Open source AI platform Ollama has secured $65 million in a Series B funding round led by Theory Ventures and its founder and CEO, Jeff Morgan.
The latest investment follows a previous $15 million Series A led by Benchmark partner Peter Fenton, bringing the startup’s total funding to $88 million.
Founded in 2023, Ollama enables developers to run open-weight AI models directly on their PCs, allowing them to install and use models within minutes. The platform has become one of the most widely adopted open-source AI developer tools, earning praise across developer communities, tutorials, blogs, videos, and social media. It has also accumulated more than 176,000 stars and nearly 17,000 forks on GitHub.
In addition to running models locally, developers can use Ollama’s cloud platform to discover AI models and access larger, more advanced models hosted through its Neocloud service. The platform offers subscription plans ranging from free access to $100 per month and charges customers based on GPU usage rather than token limits.
Morgan and co-founder Michael Chiang are no strangers to building developer tools. Before launching Ollama, the pair helped create Docker Desktop after Docker acquired their earlier startup, Kitematic. Docker simplified the process of moving applications between desktop and cloud environments by abstracting away hardware configuration challenges.
Morgan believes Ollama is doing something similar for artificial intelligence by making advanced AI models significantly easier for developers to use.
He said that when OpenAI models first emerged in 2023, they were largely built for researchers rather than software developers, making them difficult to install and operate. Ollama was created to eliminate that complexity. Three years after launch, the company says its platform is used by more than 8.9 million developers every month, is deployed across 85% of Fortune 500 companies, and has achieved that growth with a team of only 14 employees.
That experience in building widely adopted developer platforms was one of the reasons BBenchmark’sPeter Fenton decided to lead the company’s earlier funding round and join its board.
Fenton said Morgan and Chiang previously helped build Docker into a platform used daily by more than 10 million developers, describing the ability to create products that become standard tools for developers as an exceptionally rare achievement.
Neither Morgan nor Fenton disclosed Ollama’s current valuation or revenue. However, Morgan said the business reached an important turning point around January when increasingly capable OpenAI models began handling agentic tasks such as software development. The rapid adoption of AI coding assistants, including OpenClaw, demonstrated that open models were becoming powerful enough to perform meaningful real-world work.
Since then, many enterprises and fast-growing AI startups have increasingly explored using lower-cost open models for everyday workloads while reserving premium proprietary models, such as those from Anthropic, for specialised tasks.
Fenton believes the discussion around open versus closed AI models is often framed too narrowly.

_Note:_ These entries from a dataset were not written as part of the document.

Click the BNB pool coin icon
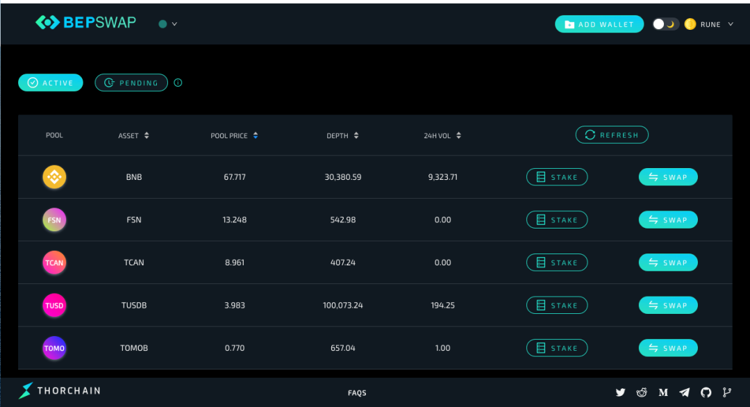Screen dimensions: 750x407 (54, 177)
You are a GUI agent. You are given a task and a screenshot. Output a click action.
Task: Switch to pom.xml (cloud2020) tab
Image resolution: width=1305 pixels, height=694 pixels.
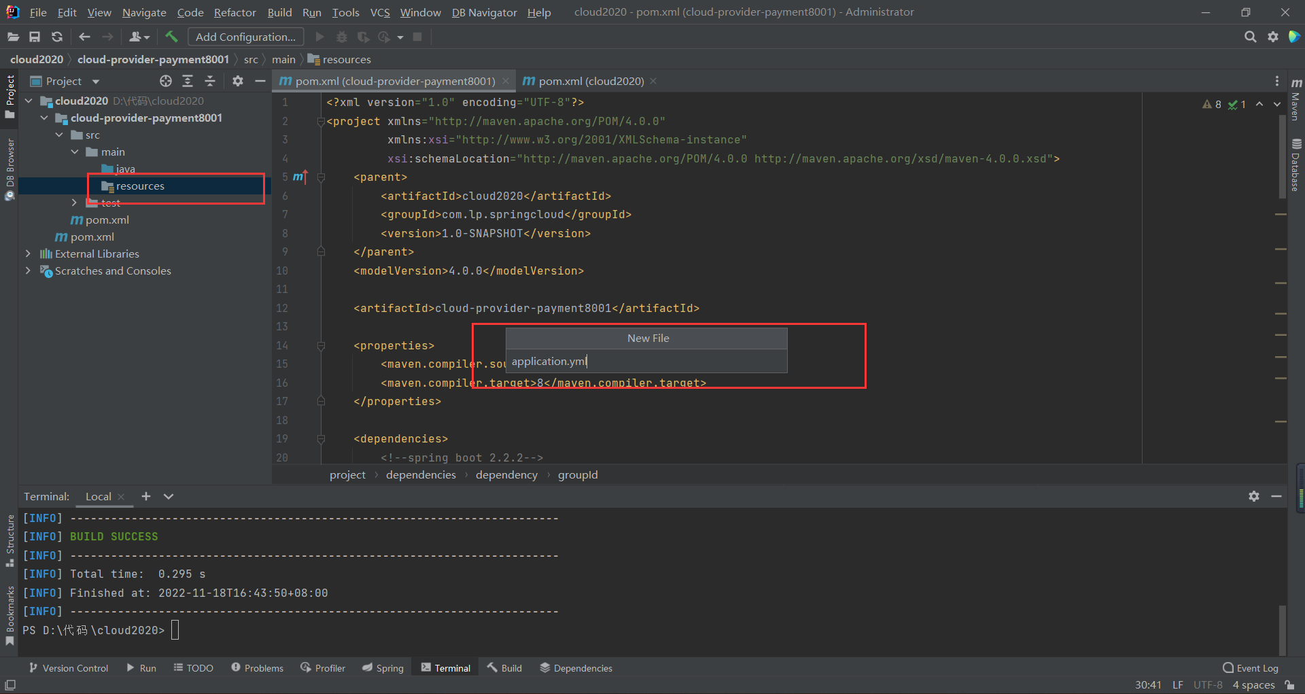click(x=590, y=81)
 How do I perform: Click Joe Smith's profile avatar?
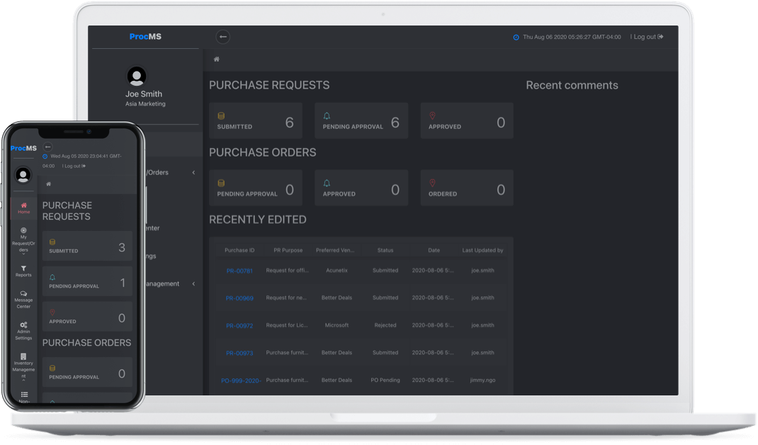136,76
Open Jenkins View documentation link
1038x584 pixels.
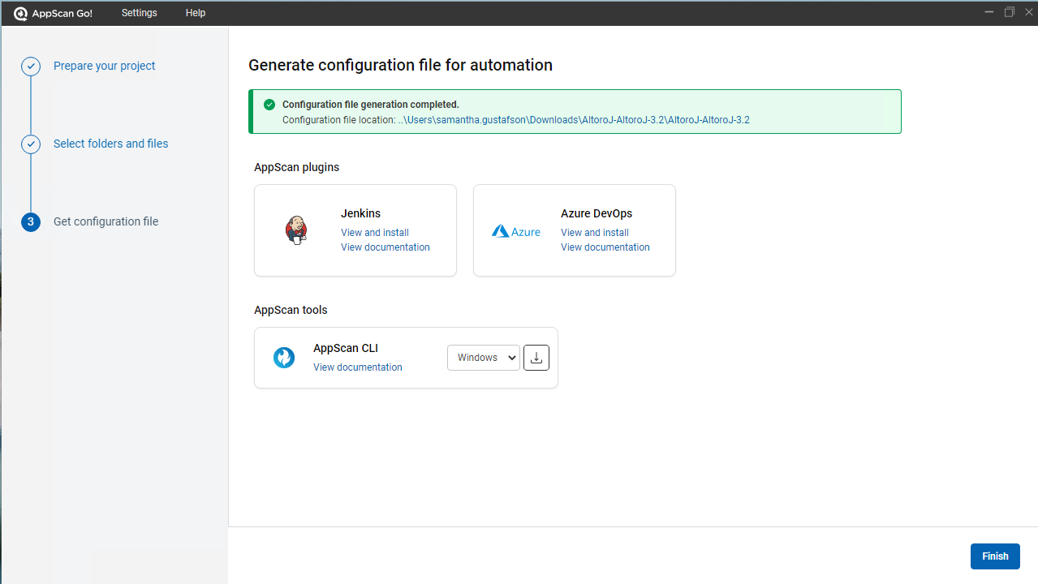pyautogui.click(x=385, y=247)
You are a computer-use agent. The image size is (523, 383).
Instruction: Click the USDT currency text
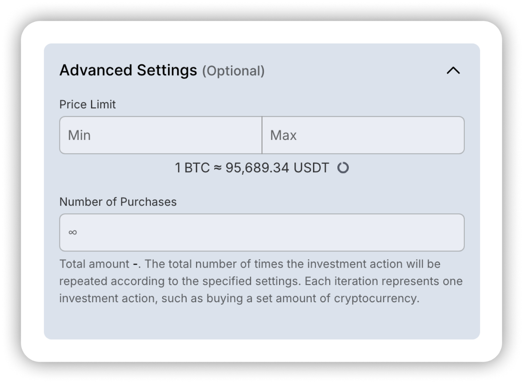click(311, 168)
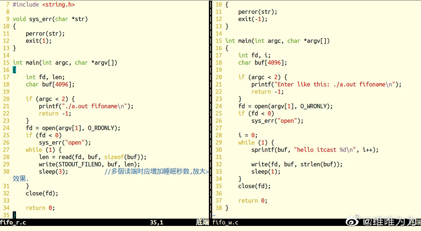Viewport: 421px width, 231px height.
Task: Click the vertical split divider between panes
Action: point(210,109)
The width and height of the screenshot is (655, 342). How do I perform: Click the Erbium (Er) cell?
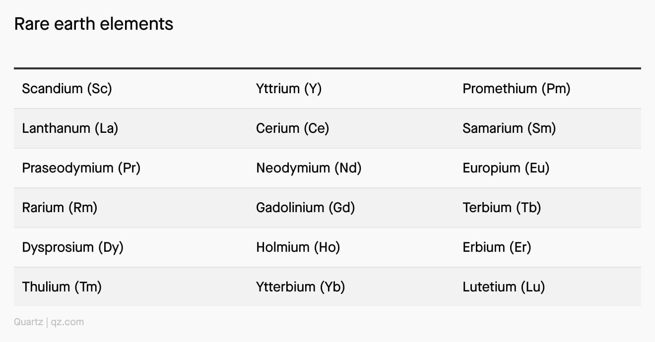click(497, 247)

Rather than one replacing the other, he expects both to continue serving different roles. At the same time, he said organisations facing large AI inference costs have a strong incentive to migrate as much work as possible to open-weight models.
There is already growing evidence that enterprises and AI startups are making that transition, creating additional demand for services such as OOllama’scloud platform.
The company also reflects a broader trend across the AI industry, in which successful open-source projects are increasingly evolving into venture-backed businesses. Other examples include Inferact, the company behind vLLM; RadixArk, the creator of SGLang; OpenClaw and its alternatives such as NanoClaw; and startups like Arcee, which is building its own open AI models.
Not every member of the open source community has welcomed Ollama’s commercial expansion. Around a year ago, several developers criticised the company’s cloud offerings, arguing that they shifted attention away from the popular free desktop application and pointing to Ollama as an example of the growing “enshittification” of developer tools.
Morgan disagrees with that criticism, arguing that the cloud platform extends Ollama’s original mission by helping developers access powerful open models that are too large to run efficiently on personal computers. Instead of changing the company’s direction, he said the service makes advanced open models more accessible.
Fenton echoed that view, adding that nothing has changed for Ollama’s free desktop product. According to him, the company’s original promise remains intact: giving developers a simple way to discover, download, and run AI models locally while expanding access to larger models through its cloud infrastructure.